Cela exige une rupture avec la diplomatie de façade. Il faut des engagements publics, mesurables, transparents : soutien effectif à la Police nationale d’Haïti, contrôle des circuits financiers qui alimentent les groupes armés, appui à la justice, protection des déplacés, reconstruction des institutions locales, inclusion des organisations sociales dans les discussions et publication régulière des résultats obtenus.
Sans cela, la rencontre UE-OEA du 21 juin risque de rejoindre la longue liste des rendez-vous diplomatiques sur Haïti : beaucoup de mots, quelques photos officielles, des promesses de coordination, mais peu de changements tangibles dans la vie quotidienne des citoyens.

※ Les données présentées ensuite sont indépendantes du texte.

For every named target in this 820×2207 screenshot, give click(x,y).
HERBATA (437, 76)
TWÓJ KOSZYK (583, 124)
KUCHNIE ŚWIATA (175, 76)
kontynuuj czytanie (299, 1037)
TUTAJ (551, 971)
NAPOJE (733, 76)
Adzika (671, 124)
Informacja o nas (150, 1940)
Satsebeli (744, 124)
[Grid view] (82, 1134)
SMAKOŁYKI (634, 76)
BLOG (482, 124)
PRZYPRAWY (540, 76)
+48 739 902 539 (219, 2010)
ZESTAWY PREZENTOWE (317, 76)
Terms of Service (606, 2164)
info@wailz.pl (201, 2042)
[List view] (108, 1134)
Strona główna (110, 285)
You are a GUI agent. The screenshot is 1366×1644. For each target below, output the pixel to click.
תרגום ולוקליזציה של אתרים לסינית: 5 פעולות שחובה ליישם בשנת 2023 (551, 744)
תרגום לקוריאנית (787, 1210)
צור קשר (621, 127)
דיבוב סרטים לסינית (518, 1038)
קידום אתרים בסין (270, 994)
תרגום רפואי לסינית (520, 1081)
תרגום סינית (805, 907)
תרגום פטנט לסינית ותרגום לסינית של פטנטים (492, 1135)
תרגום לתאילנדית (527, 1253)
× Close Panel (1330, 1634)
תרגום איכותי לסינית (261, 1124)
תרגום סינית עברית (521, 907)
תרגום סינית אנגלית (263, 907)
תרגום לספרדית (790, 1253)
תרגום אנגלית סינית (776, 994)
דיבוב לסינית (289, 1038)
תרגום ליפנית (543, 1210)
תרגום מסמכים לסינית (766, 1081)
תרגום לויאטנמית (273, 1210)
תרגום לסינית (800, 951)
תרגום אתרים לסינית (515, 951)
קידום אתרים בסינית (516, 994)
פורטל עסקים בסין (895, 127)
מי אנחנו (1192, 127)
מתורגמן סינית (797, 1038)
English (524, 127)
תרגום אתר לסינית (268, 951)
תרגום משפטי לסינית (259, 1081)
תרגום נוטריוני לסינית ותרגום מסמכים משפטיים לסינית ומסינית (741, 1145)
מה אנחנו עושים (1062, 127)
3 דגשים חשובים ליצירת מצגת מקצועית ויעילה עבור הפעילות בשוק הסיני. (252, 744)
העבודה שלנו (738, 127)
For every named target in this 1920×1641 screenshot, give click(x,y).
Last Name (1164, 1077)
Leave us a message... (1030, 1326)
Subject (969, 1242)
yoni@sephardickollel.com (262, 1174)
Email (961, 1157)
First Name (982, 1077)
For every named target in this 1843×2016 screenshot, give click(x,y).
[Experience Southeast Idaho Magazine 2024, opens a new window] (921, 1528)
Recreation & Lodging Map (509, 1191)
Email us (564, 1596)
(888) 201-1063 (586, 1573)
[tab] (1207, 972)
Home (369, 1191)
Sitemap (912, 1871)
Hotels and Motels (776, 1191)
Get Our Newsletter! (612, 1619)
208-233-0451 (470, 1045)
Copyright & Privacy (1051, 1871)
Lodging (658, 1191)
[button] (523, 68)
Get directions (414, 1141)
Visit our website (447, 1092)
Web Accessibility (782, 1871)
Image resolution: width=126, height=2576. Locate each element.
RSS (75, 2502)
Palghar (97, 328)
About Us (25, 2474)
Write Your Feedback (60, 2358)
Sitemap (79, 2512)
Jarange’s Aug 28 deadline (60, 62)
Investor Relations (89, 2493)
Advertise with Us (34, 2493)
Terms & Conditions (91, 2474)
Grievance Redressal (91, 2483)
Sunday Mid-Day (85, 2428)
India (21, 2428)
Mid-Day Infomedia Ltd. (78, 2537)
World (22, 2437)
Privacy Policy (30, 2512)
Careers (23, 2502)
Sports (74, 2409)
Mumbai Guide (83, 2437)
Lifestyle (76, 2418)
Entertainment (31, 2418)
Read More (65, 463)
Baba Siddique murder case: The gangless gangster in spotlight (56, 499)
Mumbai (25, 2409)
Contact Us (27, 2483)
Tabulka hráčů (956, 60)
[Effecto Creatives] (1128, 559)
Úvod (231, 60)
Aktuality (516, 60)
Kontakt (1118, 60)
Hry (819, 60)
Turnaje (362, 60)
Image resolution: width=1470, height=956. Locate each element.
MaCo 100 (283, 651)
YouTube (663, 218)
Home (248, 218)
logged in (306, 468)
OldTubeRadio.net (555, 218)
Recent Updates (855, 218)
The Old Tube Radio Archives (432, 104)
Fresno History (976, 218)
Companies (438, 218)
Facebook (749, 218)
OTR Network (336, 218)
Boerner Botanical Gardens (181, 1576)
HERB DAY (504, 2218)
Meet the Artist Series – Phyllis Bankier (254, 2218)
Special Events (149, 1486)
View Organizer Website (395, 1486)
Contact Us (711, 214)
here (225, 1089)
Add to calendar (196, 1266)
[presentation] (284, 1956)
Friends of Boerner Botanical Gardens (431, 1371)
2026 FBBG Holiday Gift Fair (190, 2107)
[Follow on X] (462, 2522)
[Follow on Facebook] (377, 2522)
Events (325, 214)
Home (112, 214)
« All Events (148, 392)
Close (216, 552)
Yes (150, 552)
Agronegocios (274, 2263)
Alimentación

Conclusion : Haïti n’a plus besoin de déclarations, mais de preuves
La déclaration d’Albert Ramdin intervient à un moment critique. Elle traduit une volonté affichée de maintenir Haïti dans l’agenda régional et international. C’est important. Mais ce n’est plus suffisant.
Le peuple haïtien n’a pas besoin d’être une nouvelle fois rassuré par des formules générales. Il a besoin de sécurité, de justice, de pain, d’écoles, d’hôpitaux, d’institutions crédibles et d’un État qui fonctionne. Il a besoin que la communauté internationale cesse de confondre accompagnement et pilotage, stabilité et statu quo, élections et démocratie.
Si l’OEA, l’Union européenne et leurs partenaires veulent réellement soutenir Haïti, ils devront accepter une vérité simple : le leadership haïtien ne se proclame pas dans les conférences internationales. Il se construit avec le peuple, sous son contrôle, et au service de ses priorités.